_WHAT THIS TASK INVOLVES_.
Starting at the line that contains "At what coordinates should I click to accomplish: Open", return every line through the end of the entries below, exactly and with nothing else.

_DATASET CONTENT_.

[Start of section]

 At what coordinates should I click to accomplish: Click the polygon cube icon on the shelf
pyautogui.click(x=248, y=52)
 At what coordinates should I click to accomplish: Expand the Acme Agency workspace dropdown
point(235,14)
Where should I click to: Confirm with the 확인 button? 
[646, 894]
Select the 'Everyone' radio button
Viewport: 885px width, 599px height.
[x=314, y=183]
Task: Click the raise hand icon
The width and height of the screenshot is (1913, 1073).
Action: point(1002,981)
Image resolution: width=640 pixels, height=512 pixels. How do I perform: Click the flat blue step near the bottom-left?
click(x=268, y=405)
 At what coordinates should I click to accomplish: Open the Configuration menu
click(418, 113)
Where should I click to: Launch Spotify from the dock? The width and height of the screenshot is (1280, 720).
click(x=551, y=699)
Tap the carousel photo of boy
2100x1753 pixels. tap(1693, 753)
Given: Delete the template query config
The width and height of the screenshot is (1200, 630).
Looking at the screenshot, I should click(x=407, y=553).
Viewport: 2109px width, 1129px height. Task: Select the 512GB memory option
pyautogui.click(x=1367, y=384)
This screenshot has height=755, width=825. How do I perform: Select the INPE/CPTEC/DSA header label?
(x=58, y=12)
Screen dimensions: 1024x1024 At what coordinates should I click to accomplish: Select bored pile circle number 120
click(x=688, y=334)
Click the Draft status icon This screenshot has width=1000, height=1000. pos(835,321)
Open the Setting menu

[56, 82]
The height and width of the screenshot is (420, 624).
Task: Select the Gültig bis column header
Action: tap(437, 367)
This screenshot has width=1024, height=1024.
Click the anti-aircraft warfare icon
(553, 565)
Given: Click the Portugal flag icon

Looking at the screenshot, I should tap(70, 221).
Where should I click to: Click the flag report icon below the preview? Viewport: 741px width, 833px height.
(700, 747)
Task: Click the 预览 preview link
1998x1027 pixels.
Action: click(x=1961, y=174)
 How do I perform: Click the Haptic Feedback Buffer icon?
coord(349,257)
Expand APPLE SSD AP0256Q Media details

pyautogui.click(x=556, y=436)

[End of section]

_PROBLEM SOLUTION_.
 At what coordinates should I click to accomplish: Open the Configuration menu
click(418, 113)
Where should I click to: Launch Spotify from the dock? The width and height of the screenshot is (1280, 720).
click(x=551, y=699)
Tap the carousel photo of boy
2100x1753 pixels. tap(1693, 753)
Given: Delete the template query config
The width and height of the screenshot is (1200, 630).
Looking at the screenshot, I should click(x=407, y=553).
Viewport: 2109px width, 1129px height. Task: Select the 512GB memory option
pyautogui.click(x=1367, y=384)
This screenshot has height=755, width=825. How do I perform: Select the INPE/CPTEC/DSA header label?
(x=58, y=12)
Screen dimensions: 1024x1024 At what coordinates should I click to accomplish: Select bored pile circle number 120
click(x=688, y=334)
Click the Draft status icon This screenshot has width=1000, height=1000. pos(835,321)
Open the Setting menu

[56, 82]
The height and width of the screenshot is (420, 624).
Task: Select the Gültig bis column header
Action: tap(437, 367)
This screenshot has width=1024, height=1024.
Click the anti-aircraft warfare icon
(553, 565)
Given: Click the Portugal flag icon

Looking at the screenshot, I should tap(70, 221).
Where should I click to: Click the flag report icon below the preview? Viewport: 741px width, 833px height.
(700, 747)
Task: Click the 预览 preview link
1998x1027 pixels.
Action: click(x=1961, y=174)
 How do I perform: Click the Haptic Feedback Buffer icon?
coord(349,257)
Expand APPLE SSD AP0256Q Media details

pyautogui.click(x=556, y=436)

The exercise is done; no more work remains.